Не на шутку перепугавшись, как бы благодетеля раньше времени не хватил удар, я подхватил его под руку, довел до кресла, бережно усадил и сунул в руку так удачно оказавшийся на сервировочном столике стакан с водой. И только когда он начал понемногу приходить в себя, осторожно осведомился:
А что, собственно, Александр Юрьевич, стряслось?
Все еще продолжая давиться кашлем, и судорожно глотать воду, он протянул мне листок, который все это время продолжал комкать в руке.
Разгладив бумагу, я понял, что передо мной нацарапанная торопливым почерком любовная записка, подписанная смутно знакомыми инициалами. В ней, помимо живописаний прелестей Марии Александровны, имелось приглашение на свидание в десять вечера у задней калитки, расположенной в самой глухой части громадного сада.
Место встречи было выбрано со знанием дела, так как этим выходом и днем-то пользовались крайне редко, разве что садовник вышвырнет сухие сучья на густо поросший кустарником пустырь. А с наступлением сумерек туда вообще никто не забредал. Я так и не взял в толк необходимость сооружения этого прохода.

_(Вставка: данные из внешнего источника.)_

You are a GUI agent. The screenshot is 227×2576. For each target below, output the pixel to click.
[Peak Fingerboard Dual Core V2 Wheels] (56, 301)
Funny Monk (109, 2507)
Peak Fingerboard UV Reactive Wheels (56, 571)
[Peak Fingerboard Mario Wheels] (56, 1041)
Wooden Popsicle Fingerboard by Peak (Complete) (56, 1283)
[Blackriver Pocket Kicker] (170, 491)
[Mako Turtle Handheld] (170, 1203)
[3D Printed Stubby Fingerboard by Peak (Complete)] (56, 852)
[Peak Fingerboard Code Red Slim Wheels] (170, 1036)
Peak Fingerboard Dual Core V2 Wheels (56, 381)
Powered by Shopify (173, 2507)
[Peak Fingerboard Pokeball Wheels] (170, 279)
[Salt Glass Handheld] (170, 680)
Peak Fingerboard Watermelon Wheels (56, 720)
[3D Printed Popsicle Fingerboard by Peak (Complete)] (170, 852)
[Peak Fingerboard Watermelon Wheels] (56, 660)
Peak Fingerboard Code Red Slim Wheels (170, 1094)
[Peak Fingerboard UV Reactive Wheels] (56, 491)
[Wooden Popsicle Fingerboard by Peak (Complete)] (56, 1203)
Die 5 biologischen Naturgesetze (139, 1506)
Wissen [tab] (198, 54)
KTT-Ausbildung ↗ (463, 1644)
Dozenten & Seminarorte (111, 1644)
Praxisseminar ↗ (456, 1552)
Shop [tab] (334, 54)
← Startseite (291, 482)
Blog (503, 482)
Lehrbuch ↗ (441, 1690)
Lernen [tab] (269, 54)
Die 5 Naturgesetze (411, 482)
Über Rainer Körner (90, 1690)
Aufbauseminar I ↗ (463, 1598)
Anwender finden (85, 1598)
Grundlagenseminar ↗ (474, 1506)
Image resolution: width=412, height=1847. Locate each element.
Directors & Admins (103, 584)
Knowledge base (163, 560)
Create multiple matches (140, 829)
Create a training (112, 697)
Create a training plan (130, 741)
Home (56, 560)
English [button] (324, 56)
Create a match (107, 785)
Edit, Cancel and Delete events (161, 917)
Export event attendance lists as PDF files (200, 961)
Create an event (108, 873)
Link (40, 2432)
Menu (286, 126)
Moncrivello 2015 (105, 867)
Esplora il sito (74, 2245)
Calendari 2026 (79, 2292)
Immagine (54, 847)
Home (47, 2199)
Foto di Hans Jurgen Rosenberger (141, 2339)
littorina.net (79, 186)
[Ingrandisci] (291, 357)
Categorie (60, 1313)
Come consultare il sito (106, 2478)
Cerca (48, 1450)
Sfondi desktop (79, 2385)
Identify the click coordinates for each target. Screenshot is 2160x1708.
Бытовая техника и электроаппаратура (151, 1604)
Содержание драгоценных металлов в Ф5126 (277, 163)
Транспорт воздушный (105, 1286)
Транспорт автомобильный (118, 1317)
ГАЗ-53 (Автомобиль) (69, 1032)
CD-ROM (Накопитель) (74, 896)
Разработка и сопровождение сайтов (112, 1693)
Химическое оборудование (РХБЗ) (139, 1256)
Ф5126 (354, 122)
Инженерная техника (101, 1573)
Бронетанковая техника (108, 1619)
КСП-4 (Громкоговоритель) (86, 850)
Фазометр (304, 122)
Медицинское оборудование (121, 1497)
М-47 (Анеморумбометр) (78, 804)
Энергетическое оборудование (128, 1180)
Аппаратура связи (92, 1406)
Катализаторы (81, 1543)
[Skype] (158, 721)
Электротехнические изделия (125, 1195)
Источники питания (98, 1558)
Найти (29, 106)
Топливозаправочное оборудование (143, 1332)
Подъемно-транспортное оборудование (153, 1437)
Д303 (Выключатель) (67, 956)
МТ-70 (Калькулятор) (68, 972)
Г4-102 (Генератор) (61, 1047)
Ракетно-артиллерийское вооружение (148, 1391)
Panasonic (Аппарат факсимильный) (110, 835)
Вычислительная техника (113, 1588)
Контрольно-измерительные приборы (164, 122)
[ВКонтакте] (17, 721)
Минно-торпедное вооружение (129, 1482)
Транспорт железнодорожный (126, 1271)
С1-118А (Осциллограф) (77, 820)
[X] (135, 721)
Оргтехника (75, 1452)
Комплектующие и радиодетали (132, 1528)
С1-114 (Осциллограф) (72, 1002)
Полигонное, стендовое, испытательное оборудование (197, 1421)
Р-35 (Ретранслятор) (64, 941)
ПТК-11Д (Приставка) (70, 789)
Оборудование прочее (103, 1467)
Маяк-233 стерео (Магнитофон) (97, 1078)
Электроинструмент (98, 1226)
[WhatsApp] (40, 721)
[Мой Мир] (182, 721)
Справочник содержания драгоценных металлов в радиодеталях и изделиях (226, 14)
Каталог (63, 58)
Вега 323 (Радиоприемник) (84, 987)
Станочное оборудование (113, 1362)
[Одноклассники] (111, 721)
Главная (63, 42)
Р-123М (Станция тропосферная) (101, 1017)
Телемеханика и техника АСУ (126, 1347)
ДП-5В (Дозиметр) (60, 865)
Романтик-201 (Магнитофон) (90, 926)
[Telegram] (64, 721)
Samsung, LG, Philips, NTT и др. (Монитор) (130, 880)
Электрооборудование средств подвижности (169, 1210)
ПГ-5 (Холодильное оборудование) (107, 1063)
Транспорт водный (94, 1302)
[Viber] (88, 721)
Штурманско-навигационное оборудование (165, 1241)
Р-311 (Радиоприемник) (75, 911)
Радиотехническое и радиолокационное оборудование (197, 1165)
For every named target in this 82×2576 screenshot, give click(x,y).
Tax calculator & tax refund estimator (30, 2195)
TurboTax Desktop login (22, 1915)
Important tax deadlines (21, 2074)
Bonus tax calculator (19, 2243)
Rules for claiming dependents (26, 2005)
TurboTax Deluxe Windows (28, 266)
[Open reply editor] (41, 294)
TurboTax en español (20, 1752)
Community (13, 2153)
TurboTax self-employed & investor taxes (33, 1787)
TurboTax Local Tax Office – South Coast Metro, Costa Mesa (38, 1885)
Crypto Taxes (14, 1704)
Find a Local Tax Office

Ну, если только для подобных тайных свиданий.
Ознакомившись с посланием, я, с одной стороны понимал реакцию Прохорова, а с другой, некоторым образом сочувствовал его дочери. Безусловно, до интрижки со скандально известным провинциальным повесой ее довели взыгравшие гормоны. А то, что отца от таких выходок того и гляди хватит инфаркт, подумать она ни коим образом не соблаговолила. Невинный такой детский эгоизм.